Граф склонился над бумагами.
- Что ты делаешь? - спросил Валентин.
- Считаю.
- Зачем? Скажи мне лучше одни итоги, так будет гораздо короче.
- Это правда. Ну, слушай! Восемнадцать тысяч пятьсот тридцать три пиастра шесть реалов.
- Хорошо, - отозвался Валентин, на отдельном листке записывая эту сумму.

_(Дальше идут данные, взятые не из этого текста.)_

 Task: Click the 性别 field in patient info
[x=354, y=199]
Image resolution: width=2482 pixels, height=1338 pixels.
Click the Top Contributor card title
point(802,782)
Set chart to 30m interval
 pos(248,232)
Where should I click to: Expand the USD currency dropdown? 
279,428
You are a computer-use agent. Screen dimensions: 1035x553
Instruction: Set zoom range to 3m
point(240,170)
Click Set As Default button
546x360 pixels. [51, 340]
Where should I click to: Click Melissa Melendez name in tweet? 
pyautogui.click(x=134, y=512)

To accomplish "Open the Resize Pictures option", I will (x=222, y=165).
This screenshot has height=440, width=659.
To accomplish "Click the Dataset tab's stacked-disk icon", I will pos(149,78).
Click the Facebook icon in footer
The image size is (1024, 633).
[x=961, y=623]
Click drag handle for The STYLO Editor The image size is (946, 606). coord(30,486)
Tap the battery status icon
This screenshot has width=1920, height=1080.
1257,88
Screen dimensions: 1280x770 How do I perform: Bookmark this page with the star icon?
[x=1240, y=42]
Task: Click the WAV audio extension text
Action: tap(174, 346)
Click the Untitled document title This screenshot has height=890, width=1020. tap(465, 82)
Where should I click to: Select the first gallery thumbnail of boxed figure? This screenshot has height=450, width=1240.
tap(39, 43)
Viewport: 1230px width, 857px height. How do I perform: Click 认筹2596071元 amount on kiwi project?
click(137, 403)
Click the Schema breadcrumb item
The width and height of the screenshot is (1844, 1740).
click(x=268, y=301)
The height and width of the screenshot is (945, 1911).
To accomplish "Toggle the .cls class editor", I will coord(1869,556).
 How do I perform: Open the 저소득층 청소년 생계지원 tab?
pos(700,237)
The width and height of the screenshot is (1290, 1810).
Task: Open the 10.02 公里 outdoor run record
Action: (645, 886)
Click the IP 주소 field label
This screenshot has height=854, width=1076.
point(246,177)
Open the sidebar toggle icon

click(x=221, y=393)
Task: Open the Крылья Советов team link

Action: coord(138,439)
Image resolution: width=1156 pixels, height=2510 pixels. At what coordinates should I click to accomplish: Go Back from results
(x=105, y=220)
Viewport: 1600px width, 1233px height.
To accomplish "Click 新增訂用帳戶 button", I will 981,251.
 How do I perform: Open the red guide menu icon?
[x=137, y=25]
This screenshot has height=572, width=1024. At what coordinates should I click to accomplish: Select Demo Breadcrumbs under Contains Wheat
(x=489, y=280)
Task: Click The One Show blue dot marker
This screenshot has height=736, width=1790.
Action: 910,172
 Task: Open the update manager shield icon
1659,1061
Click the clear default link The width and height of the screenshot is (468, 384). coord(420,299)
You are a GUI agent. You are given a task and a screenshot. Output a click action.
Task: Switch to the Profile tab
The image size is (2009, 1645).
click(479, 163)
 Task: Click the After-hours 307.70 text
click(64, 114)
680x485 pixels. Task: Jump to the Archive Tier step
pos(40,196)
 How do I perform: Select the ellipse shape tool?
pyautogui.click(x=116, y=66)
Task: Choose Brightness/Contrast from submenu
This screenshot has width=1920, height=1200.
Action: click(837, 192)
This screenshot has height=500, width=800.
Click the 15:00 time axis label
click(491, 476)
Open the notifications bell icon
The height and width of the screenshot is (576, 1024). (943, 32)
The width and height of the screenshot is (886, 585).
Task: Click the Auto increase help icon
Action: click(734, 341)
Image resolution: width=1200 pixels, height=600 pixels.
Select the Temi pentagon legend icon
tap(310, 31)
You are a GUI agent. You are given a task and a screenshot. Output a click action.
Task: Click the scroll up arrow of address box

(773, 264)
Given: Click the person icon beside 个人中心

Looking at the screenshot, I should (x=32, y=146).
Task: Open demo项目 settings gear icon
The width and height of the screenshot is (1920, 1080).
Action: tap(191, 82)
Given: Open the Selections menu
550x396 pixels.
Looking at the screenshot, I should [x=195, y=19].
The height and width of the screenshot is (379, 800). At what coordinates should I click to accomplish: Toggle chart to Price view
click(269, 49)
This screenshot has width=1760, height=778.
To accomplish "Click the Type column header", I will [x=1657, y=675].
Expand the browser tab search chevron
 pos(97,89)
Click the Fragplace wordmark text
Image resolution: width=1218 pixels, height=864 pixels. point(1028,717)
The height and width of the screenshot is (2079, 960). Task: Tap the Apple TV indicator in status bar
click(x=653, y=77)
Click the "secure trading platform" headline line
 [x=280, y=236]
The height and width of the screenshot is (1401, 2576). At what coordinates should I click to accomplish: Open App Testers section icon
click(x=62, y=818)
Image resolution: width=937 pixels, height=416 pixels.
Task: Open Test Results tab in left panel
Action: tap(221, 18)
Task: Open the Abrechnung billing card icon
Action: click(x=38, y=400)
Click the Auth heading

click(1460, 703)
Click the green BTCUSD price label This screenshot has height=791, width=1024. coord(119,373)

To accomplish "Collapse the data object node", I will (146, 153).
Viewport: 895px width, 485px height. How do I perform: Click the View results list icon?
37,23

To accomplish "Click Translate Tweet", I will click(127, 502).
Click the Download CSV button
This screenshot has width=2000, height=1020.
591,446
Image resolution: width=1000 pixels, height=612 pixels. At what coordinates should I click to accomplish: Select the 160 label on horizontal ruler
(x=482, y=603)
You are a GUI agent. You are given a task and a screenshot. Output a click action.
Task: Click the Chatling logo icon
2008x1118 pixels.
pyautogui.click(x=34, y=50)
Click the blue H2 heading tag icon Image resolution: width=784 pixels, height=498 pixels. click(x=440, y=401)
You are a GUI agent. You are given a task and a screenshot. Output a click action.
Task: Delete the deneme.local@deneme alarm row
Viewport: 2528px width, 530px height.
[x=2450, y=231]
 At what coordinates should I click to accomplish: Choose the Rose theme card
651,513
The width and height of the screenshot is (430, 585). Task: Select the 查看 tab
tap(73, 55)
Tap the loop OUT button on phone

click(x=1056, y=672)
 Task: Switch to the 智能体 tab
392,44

- Двадцать одна тысяча двести семь пиастров пять реалов.
- Прекрасно, дальше!
- Двенадцать тысяч восемьсот двадцать три пиастра.
- Без реалов? Дальше!
- Семь тысяч шестьсот пятнадцать пиастров шесть реалов.
- Шесть реалов, отлично. Дальше!
- Все.
- Неужели это все?
- А по-твоему, этого мало?
- Но, судя по тому, как ты вздыхал, я думал, что общий итог будет громадным.
- Так это что, небольшая сумма?
- Конечно, нет. Однако займемся сложением и узнаем, сколько мы должны.
- Это уж совсем нетрудно… Так! Общий итог - пятьдесят девять тысяч двести тридцать девять Пиастров семь реалов.
- Да, семь реалов… Итог совершенно верен. Но неужели ты сможешь ограничиться этой суммой и тебе не понадобятся еще деньги?
- Конечно, будут нужны… Во-первых, мне самому предстоят очень большие траты, и потом, - нельзя же мне уехать отсюда с пустыми руками, не имея при себе денег.
- Да, это было бы неблагоразумно… Словом, я не ошибусь, если скажу, что тебе нужно еще от восьмидесяти до ста тысяч пиастров, чтобы не чувствовать себя стесненным в средствах.
- Это было бы слишком много… На что мне такая уйма денег?
- Лишние деньги никогда не помешают; гораздо хуже, если в дороге окажется, что их мало.
- Совершенно верно! Но где же взять столько денег?
- Позволь мне сначала рассказать тебе одну историю.
- Ты шутишь, брат? - удивленно хмыкнул Луи.
- В серьезных делах я никогда не шучу… Выслушай, что я хочу тебе рассказать. Я уверен, что это тебя заинтересует.
Луи, не скрывая досады, прислонился к спинке кресла и скрестил на груди руки.
- Говори, - сказал он, - я тебя слушаю.
- Терпение, - отвечал Валентин, улыбаясь. Граф недовольно покачал головой.
- Я начинаю, - продолжил охотник. - Ты, конечно, помнишь, как мы с тобой расстались в Сан-Хосе?
- Отлично помню.
- На другой день я продал гуртом все стадо. Потом я тебе расскажу, как все это произошло, и даже попрошу объяснить мне кое-что по этому поводу, а пока тебе довольно знать, что я провернул великолепное дельце и продал стадо за четырнадцать тысяч шестьсот тридцать пиастров.
- Деньги хорошие, но, к сожалению, их все-таки еще слишком мало.
- Экий ты нетерпеливый! Значит, дело сделано удачно?
- Превосходно! Здесь я ни за что не выручил бы столько.
- Тем лучше. В Гуаймасе я взял вексель на банкирский дом Уилсон и Беккер. Ты его знаешь?
- Да. Деньги верные.
- Хорошо! Значит, завтра же отправимся за деньгами. Покончив с продажей скота, я уехал из Сан-Хосе вместе с нашими друзьями, откровенно говоря, не представляя, где достать обещанные тебе деньги.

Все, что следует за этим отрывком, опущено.